Pessimistic or Optimistic Concurrency Control? Lessons Learned from Real-World Customer Scenarios
Selecting the right concurrency control strategy — Pessimistic Concurrency Control (PCC) or Optimistic Concurrency Control (OCC), is one of the toughest decisions you’ll make when designing a transactional database. Theoretically, OCC can provide high concurrency with minimal locking overhead, while PCC ensures predictable performance by acquiring locks before modifying data. But real-world conditions rarely match neat theoretical models.
In the early versions of TiDB, we relied solely on OCC. We believed that OCC would suffice for our customers. However, as we engaged more deeply with customers across diverse industries and use cases, it became clear that assumptions don’t always hold up in production. Ultimately, these insights led us to shift from OCC to PCC in TiDB (from 3.0.8), offering customers a more stable and predictable concurrency experience.

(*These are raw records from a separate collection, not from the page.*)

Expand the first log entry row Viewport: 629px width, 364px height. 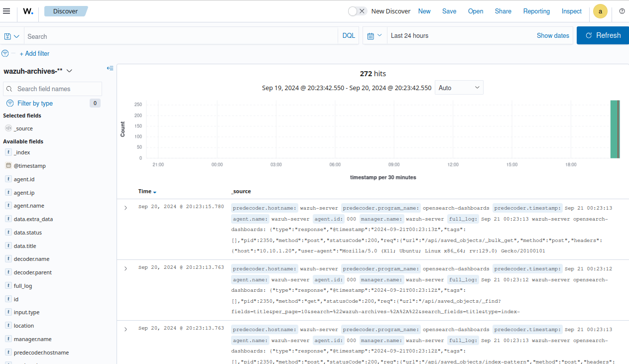click(126, 208)
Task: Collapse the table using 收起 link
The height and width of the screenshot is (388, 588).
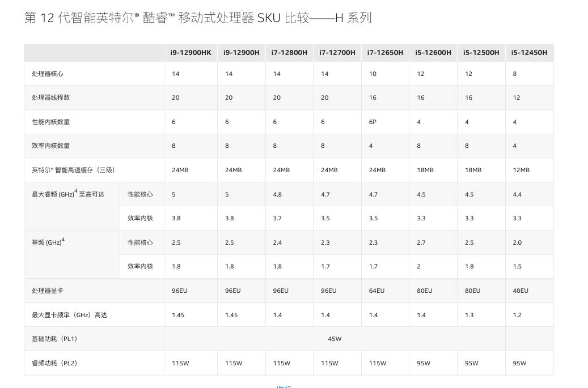Action: 284,386
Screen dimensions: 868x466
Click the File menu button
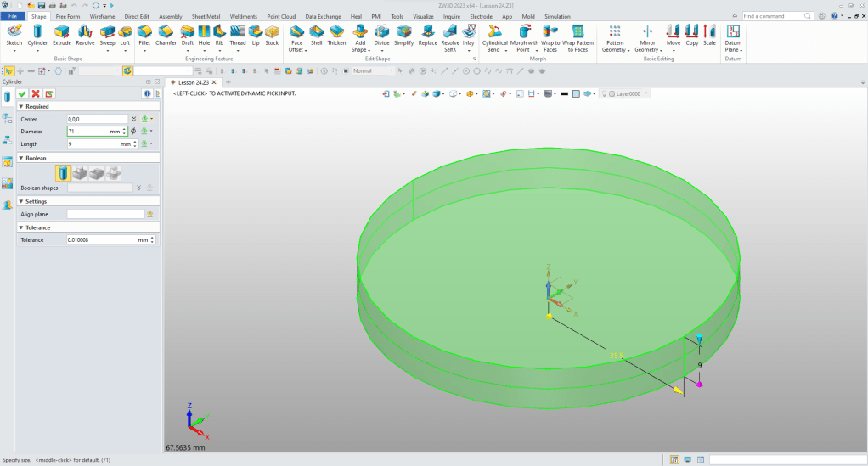pos(14,16)
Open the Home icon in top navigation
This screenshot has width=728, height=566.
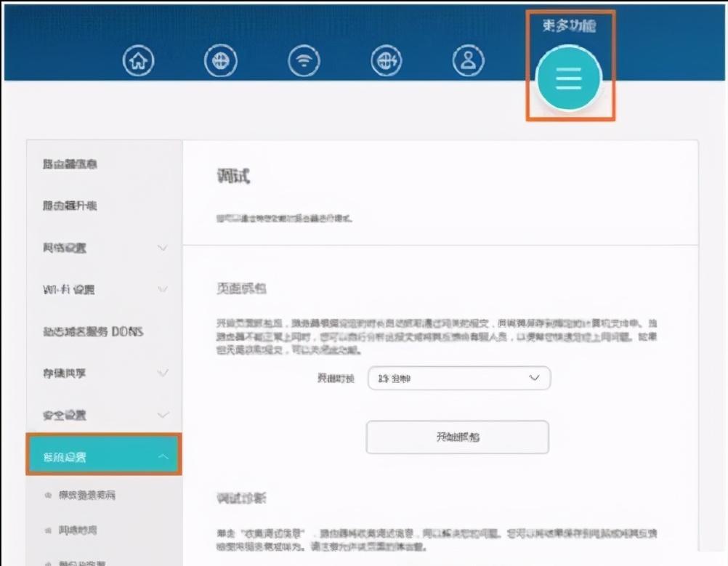(138, 61)
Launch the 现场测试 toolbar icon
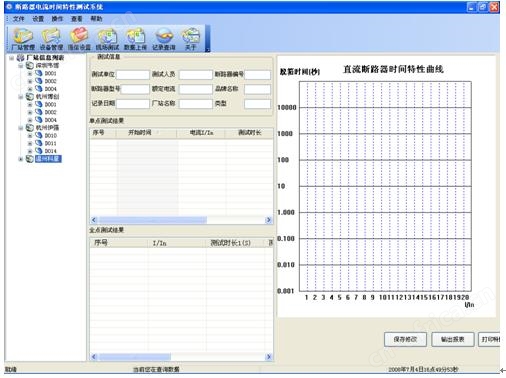Viewport: 506px width, 378px height. 107,39
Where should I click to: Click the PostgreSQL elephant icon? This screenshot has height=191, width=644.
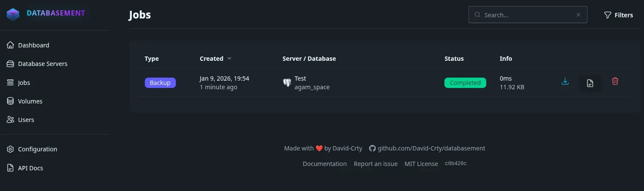click(x=287, y=83)
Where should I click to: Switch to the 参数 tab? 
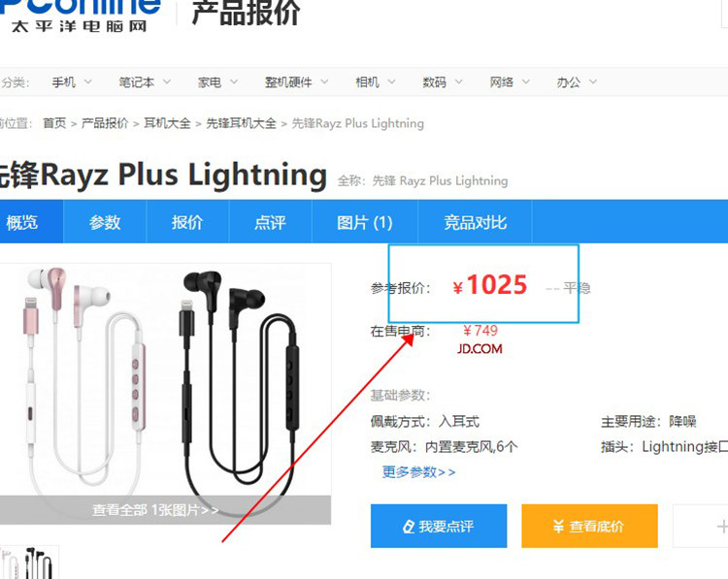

In what follows, I’ll share with you the lessons we’ve learned from our customers and why we offer PCC support.
Quick Introduction to PCC vs. OCC
Before we start, let’s introduce PCC and OCC a little, talk about their Pros and Cons.
Optimistic Concurrency Control (OCC):
- How It Works: Transactions run freely and only check for conflicts at commit time. Conflicts trigger rollbacks and retries.
- Pros: High concurrency in low-conflict scenarios; no need to acquire locks upfront.
- Cons: Unpredictable rollbacks under contention; complex retry logic; wasted work if conflicts emerge late in the transaction.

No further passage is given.